Motivation: Many voice assistants with artificial intelligence have an unpleasant voice. While it may be a matter of personal preference. I aim to create a more human assistant that allows you to plug in cute anime character voices and vtuber voices.
Solution diagram:
This guide may not be the most detailed. It will need to be improved.
Installation procedure for Windows
- Install git https://git-scm.com/downloads
- Install cudatoolkit (You should only choose versions of cuda that pytorch supports. See supported versions here https://pytorch.org/get-started/locally/)
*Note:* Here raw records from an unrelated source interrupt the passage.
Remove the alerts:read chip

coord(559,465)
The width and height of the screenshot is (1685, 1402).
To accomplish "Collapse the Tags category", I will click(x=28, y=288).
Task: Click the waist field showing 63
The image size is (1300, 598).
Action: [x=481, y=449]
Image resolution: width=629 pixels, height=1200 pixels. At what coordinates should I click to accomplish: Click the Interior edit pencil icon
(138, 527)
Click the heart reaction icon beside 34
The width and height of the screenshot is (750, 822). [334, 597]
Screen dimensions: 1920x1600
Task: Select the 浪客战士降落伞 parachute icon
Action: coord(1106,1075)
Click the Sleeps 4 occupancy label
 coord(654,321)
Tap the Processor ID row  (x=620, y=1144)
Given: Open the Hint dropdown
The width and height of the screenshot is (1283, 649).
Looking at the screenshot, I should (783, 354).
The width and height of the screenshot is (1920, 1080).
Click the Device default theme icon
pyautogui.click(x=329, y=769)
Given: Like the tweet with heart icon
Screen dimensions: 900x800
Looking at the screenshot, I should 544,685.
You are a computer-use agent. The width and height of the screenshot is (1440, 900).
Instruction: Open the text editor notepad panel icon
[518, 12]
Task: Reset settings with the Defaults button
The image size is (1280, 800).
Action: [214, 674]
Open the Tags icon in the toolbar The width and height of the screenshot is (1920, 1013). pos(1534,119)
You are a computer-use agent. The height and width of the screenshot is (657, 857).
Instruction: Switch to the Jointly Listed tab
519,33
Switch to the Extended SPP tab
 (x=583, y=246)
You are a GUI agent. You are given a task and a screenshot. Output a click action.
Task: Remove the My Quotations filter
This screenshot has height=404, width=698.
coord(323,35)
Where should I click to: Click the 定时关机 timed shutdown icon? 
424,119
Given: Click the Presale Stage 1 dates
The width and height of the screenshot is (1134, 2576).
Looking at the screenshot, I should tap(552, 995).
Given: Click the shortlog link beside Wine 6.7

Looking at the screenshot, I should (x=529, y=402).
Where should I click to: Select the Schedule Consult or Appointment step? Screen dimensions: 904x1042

- Install miniconda https://docs.conda.io/en/latest/miniconda.html
- Open miniconda console
- Create new conda environment
conda create --name llama_cute_voice_assistant python=3.11
- Activate conda environment
conda activate llama_cute_voice_assistant
- Clone project
git clone https://github.com/atomlayer/llama_cute_voice_assistant.git
- Go to project directory
cd llama_cute_voice_assistant
- Install pytorch
- Go to https://pytorch.org/get-started/locally/
- Generate a command to install pytorch for your system (the command will be like this: pip3 install torch torchvision torchaudio --index-url https://download.pytorch.org/whl/cu118 )
- Execute the command
- Install the libraries
pip install SpeechRecognition==3.10.0
pip install pyttsx3==2.90
pip install soundfile==0.12.1
pip install simpleaudio==1.0.4
pip install pygame==2.5.1
conda install PyAudio
pip install openai-whisper --no-cache-dir
pip install omegaconf==2.3.0
pip install git+https://github.com/openai/whisper.git
conda install -c conda-forge ffmpeg
-
https://github.com/oobabooga/text-generation-webui#one-click-installers
-
Open the oobabooga Text Generation web UI using the -api parameter.
-
On the model tab: download and run your favorite AI model.
-
On the Chat settings > Character tab: set your character name and description.
Detailed instruction - https://www.youtube.com/watch?v=_JXbvSTGPoo
-
Download https://huggingface.co/wok000/vcclient000/blob/main/MMVCServerSIO_win_onnxgpu-cuda_v.1.5.3.11.zip
-
Unpack the archive
-
Run start_http.bat
-
Join the AI Hub Discord: https://discord.gg/aihub
-
Go to the search-models channel
-
Find and download the model you like
-
Click the edit button in the Realtime Voice Changer Client
-
Upload the model to a free cell
-
Adjust the best TUNE parameter for your voice.
-
Download and install VB-CABLE Virtual Audio Device https://vb-audio.com/Cable/
-
Open Realtime Voice Changer
-
Set up an audio input: Cable Output (VB-Audio Virtual Cable)
- Press start button
- Replace oobabooga_api_name and wake words.
oobabooga_api_name - the name of one of your characters in oobabooga text generation web UI (Paremeters > Character tab)
oobabooga_api_name = "Lisa"
wake_words = ["lisa"]
- Open conda console in the project folder
- Run the command:
python voice_chat.py
- Say the wake word and the command for your assistant.